= To do =
Reproduce every line of the items below verbatim, including all instructions and coordinate answers.
** START OF Given records **
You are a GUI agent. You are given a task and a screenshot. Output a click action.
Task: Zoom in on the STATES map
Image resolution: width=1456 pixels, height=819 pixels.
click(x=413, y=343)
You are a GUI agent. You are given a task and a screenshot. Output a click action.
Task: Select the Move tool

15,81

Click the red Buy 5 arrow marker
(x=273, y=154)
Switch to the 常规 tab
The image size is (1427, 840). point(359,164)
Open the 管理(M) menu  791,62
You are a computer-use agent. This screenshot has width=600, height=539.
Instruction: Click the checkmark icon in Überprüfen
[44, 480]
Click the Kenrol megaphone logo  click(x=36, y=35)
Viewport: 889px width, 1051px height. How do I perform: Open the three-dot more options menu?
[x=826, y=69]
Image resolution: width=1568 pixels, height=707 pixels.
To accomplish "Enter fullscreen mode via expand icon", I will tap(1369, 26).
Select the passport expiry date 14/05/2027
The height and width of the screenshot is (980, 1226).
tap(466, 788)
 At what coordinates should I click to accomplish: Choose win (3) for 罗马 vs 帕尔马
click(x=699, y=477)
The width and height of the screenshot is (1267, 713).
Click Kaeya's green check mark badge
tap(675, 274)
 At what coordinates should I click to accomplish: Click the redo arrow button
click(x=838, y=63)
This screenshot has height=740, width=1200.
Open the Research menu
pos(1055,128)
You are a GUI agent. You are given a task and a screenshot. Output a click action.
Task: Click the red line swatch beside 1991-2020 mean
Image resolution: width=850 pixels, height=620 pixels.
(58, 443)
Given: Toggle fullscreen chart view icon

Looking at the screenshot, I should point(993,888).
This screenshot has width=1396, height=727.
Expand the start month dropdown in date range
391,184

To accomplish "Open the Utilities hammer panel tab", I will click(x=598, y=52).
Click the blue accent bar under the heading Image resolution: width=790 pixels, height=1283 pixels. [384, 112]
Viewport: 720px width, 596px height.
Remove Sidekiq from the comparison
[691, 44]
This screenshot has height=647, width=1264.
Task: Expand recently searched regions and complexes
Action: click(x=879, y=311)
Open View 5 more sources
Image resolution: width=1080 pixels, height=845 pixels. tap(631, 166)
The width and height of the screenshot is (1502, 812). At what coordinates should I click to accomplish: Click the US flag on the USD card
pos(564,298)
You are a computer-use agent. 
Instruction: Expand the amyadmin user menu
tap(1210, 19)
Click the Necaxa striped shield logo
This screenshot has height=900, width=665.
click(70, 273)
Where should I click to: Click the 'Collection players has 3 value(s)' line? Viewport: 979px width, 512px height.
** END OF Given records **
= Output for this exercise =
You are a GUI agent. You are given a task and a screenshot. Output a click action.
Task: Zoom in on the STATES map
Image resolution: width=1456 pixels, height=819 pixels.
click(x=413, y=343)
You are a GUI agent. You are given a task and a screenshot. Output a click action.
Task: Select the Move tool

15,81

Click the red Buy 5 arrow marker
(x=273, y=154)
Switch to the 常规 tab
The image size is (1427, 840). point(359,164)
Open the 管理(M) menu  791,62
You are a computer-use agent. This screenshot has width=600, height=539.
Instruction: Click the checkmark icon in Überprüfen
[44, 480]
Click the Kenrol megaphone logo  click(x=36, y=35)
Viewport: 889px width, 1051px height. How do I perform: Open the three-dot more options menu?
[x=826, y=69]
Image resolution: width=1568 pixels, height=707 pixels.
To accomplish "Enter fullscreen mode via expand icon", I will tap(1369, 26).
Select the passport expiry date 14/05/2027
The height and width of the screenshot is (980, 1226).
tap(466, 788)
 At what coordinates should I click to accomplish: Choose win (3) for 罗马 vs 帕尔马
click(x=699, y=477)
The width and height of the screenshot is (1267, 713).
Click Kaeya's green check mark badge
tap(675, 274)
 At what coordinates should I click to accomplish: Click the redo arrow button
click(x=838, y=63)
This screenshot has height=740, width=1200.
Open the Research menu
pos(1055,128)
You are a GUI agent. You are given a task and a screenshot. Output a click action.
Task: Click the red line swatch beside 1991-2020 mean
Image resolution: width=850 pixels, height=620 pixels.
(58, 443)
Given: Toggle fullscreen chart view icon

Looking at the screenshot, I should point(993,888).
This screenshot has width=1396, height=727.
Expand the start month dropdown in date range
391,184

To accomplish "Open the Utilities hammer panel tab", I will click(x=598, y=52).
Click the blue accent bar under the heading Image resolution: width=790 pixels, height=1283 pixels. [384, 112]
Viewport: 720px width, 596px height.
Remove Sidekiq from the comparison
[691, 44]
This screenshot has height=647, width=1264.
Task: Expand recently searched regions and complexes
Action: click(x=879, y=311)
Open View 5 more sources
Image resolution: width=1080 pixels, height=845 pixels. tap(631, 166)
The width and height of the screenshot is (1502, 812). At what coordinates should I click to accomplish: Click the US flag on the USD card
pos(564,298)
You are a computer-use agent. 
Instruction: Expand the amyadmin user menu
tap(1210, 19)
Click the Necaxa striped shield logo
This screenshot has height=900, width=665.
click(70, 273)
Where should I click to: Click the 'Collection players has 3 value(s)' line? Viewport: 979px width, 512px height.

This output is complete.